Впереди расстилалась ровная степь. Она казалась гладкой, покрашенной в зеленый цвет: трава только что пробивалась, снег сошел недели две назад.
Подошли к кладбищу. Когда-то оно было обнесено изгородью и рвом. От изгороди не осталось и следа.
Ров во многих местах завалился, сравнялся. По кладбищу бродили телята. Деревянные ограды на многих могилах были разворованы. Кузнецовы поставили металлическую: привезли по знакомству с мельницы. Внутри ограды когда-то была скамеечка. Её похитили.
Я помнил, каким было кладбище раньше. На многих могилах были посажены цветы, к крестам прибиты жестянки с надписями о покойниках. Теперь кладбище напоминало лесную вырубку: только кое-где торчали сгнившие основания крестов.
— Для чего растаскиваются кресты?
— Не догадываешься? Прежде печи топили кизяками, но для кизяков нужен навоз, а где его возьмешь, когда во дворе одна коровенка? А зимы у нас, сам знаешь, лютые. За каждую срубленную палку в лесу штрафуют. Чем же людям согреться? Ну, вот и жгут все, что только может гореть. А если нечего жечь, мерзнут.

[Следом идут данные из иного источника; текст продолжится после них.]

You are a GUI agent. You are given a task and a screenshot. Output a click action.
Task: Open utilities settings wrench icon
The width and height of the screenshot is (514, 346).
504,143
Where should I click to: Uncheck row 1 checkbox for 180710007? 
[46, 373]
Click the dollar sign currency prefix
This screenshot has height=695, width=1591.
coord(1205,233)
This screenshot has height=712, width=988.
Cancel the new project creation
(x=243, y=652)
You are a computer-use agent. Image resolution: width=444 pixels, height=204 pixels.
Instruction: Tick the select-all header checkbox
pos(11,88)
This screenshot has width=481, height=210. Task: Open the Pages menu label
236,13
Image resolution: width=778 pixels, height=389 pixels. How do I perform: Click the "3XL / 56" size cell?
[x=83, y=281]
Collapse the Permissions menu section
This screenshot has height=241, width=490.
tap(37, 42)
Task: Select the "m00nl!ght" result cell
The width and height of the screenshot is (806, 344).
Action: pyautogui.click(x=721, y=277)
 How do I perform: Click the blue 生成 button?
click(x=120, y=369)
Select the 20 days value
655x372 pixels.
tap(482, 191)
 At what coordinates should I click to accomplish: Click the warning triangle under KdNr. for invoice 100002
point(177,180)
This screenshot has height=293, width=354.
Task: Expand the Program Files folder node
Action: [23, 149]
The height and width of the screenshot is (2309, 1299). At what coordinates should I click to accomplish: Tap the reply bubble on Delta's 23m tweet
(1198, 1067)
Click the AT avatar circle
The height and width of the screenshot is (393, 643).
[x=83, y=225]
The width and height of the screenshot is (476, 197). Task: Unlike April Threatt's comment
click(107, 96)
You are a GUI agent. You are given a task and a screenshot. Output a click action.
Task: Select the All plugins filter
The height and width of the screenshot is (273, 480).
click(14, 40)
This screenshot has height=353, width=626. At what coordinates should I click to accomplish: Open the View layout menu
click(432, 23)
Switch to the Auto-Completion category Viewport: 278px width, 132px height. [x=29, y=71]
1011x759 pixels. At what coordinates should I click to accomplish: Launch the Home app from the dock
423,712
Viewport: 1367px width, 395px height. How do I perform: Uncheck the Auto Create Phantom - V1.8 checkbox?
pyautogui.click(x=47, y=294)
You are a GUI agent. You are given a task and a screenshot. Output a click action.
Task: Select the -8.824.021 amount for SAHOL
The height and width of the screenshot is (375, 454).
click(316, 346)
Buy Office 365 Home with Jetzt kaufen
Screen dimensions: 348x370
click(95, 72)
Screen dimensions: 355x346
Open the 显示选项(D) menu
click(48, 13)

— Ну, а жестянки-то с крестов для чего приспосабливают?
— Ведра, посуду чинят.
Кресты в ограде Кузнецовых уцелели и надписи не были содраны.
— Я не уверена, что с наступлением холодов всё это останется на месте.
«Здесь покоится прах раба Божия Михаила Акульшина. Родился в 1850 году, скончался в 1925. Мир праху твоему». Таких же размеров жестянка была и на другом кресте: «Здесь покоится прах рабы Божией Аграфены Акульшиной. Родилась в 1860 году, скончалась в 1940. Мир праху твоему».
Мы опустились на колени перед оградой и молча помолились.
Могилы родителей Михаила Фроловича были в другом месте. Их мы тоже навестили.